American Reds

Full-length video interviews from the film “American Reds,” which chronicled the emergence of American Communism.

Anne Burlak-Timpson (1911-2002) was a labor and civil rights activist and the daughter of Ukrainian immigrants.  She joined the Young Communist League when she was 15 years old and spent many of her years involved in union organizing.  In 1956 she was arrested for charges under the Smith Act, but the case was later dropped.

Malcolm Cowley (1898-1989) was a social historian, editor, writer and literary critic. In 1935, Cowley helped to establish the League of American Writers, which attempted to persuade the United States to fight against fascism in the Spanish Civil War.

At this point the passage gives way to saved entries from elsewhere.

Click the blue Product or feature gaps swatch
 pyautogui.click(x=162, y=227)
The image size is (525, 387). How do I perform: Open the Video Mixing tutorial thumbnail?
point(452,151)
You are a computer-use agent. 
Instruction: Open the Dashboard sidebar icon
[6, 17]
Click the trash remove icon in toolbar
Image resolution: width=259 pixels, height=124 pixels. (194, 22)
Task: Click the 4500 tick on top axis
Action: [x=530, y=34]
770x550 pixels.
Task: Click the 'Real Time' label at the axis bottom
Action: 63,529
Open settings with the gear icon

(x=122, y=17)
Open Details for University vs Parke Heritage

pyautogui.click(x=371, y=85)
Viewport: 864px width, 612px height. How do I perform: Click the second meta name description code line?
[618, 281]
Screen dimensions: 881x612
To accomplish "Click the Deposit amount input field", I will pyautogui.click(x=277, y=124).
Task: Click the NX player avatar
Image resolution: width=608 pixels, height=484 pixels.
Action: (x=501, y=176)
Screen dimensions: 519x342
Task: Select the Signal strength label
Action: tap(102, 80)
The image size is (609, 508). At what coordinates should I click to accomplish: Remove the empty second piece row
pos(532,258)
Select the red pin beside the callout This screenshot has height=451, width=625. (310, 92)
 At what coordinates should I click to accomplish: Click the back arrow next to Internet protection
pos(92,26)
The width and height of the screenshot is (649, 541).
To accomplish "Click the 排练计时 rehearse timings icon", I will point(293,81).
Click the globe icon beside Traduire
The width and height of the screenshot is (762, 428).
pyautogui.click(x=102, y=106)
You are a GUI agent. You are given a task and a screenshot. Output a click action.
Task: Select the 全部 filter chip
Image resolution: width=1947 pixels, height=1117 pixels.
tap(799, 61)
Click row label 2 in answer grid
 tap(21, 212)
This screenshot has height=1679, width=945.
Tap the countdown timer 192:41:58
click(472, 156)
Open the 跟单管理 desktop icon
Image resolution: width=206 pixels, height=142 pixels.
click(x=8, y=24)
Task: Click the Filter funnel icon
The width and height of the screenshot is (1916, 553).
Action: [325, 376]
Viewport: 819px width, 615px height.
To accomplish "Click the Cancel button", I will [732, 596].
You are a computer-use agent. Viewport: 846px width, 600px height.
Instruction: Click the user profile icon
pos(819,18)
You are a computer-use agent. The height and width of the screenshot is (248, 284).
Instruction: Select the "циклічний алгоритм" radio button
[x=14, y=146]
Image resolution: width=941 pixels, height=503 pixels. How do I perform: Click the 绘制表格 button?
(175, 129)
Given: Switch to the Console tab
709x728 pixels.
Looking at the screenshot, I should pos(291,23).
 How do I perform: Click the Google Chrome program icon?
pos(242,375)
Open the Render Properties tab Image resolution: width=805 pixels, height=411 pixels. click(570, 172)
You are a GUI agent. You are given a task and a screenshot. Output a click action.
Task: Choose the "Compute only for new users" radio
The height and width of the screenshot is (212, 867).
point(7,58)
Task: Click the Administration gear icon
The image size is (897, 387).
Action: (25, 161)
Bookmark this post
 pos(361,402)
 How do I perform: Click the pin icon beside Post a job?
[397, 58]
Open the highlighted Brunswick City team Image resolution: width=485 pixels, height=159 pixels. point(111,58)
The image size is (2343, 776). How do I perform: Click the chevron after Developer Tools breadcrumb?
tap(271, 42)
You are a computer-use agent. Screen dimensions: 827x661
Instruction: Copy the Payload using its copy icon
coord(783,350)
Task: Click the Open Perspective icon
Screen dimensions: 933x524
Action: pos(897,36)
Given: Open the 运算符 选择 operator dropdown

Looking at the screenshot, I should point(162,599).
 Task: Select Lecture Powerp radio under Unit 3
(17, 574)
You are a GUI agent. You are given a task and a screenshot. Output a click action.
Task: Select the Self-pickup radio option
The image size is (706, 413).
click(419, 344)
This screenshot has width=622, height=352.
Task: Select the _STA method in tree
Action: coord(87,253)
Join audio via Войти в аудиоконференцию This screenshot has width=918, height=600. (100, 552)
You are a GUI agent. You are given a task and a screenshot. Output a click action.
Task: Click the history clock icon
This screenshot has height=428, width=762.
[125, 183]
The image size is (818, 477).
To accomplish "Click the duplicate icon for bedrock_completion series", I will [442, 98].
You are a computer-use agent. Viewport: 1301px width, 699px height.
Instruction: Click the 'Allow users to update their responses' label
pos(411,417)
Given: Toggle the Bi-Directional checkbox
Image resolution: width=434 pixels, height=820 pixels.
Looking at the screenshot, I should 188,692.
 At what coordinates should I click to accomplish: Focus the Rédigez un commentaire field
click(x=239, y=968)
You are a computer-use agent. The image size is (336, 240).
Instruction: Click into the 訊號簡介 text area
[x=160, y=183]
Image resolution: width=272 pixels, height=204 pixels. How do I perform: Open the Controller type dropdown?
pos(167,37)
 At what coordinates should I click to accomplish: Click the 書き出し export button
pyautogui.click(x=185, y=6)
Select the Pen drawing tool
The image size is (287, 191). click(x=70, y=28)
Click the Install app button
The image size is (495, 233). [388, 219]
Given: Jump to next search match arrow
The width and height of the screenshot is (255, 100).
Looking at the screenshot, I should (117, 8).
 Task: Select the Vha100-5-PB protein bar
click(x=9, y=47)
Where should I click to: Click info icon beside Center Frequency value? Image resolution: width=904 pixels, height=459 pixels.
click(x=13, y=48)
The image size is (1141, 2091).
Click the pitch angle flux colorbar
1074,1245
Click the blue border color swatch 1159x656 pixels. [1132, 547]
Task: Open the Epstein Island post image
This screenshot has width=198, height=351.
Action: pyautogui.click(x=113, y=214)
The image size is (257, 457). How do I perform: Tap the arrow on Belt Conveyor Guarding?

Sam Darcy (1905-2005) was a Communist Party leader in both the CPUSA and the Communist Party International. Darcy was known for his help in organizing New York City’s first unemployment march in 1930, and was celebrated for his role with the Communist Party in California in the 1934 San Francisco General Strike. In 1934, he made an unsuccessful run for governor of California. He left the CPUSA in 1945 due to differences with Earl Browder, the one-time head of the Communist Party.

Max Gordon

Sid Stein

Max Weiss

Gil Green (1906-1997) was a leading figure in the Communist Party of the United States of America.  He is known for his involvement in the Young Communist League, which was the party’s youth organization, during the 1930s.  As a youth, he joined the Young Workers League (later the Young Communist League) and eventually became its national secretary.  Green was convicted under the Smith Act in 1949, and imprisoned from 1956 until 1961.  He left the CP in 1991 and went on to help found the Committees of Correspondence.

Gus Hall (1910-2000) was the general secretary of the Communist Party of the United States of America and the Party’s candidate for president during four election years in the 1970s and 1980s.  In the late 1940s, he was one of 11 party leaders convicted of conspiring to overthrow the government under the Smith Act and was sentenced to prison for five years.  After fleeing to Mexico while on bail, he was recaptured and jailed until 1957.  Hall remained an active member and the general secretary of the CPUSA until his death in 2000.

John Hammond (1910-1987) was a civil rights activist, a record producer and a board member for the NAACP.  Although he was never a member of the Communist Party, he supported many leftwing causes and fought segregation within the jazz and entertainment industries. 

John Houseman (1902-1988) was a British-American actor and producer.  He was subpoenaed by the House Un-American Activities Committee (HUAC) regarding the influence of Communism in the film industry.  Although he never joined the party himself, he worked frequently with members of the Communist Party. 


Edna Ocko Meyers


Steve Nelson (1903-1993) was a labor activist, a former Communist Party official, the Political Commissar in the Abraham Lincoln Brigade and a Spanish Civil War veteran.  Nelson was convicted under the Smith Act in the 1950s.  He left the Communist Party in 1957 after Khrushchev’s report on the atrocities of the Stalin regime.  In 1963, Nelson became the National Commander of the Veterans of the Abraham Lincoln Brigade, an organization that was established during the Spanish Civil War to aid returning veterans and support the fight against fascism.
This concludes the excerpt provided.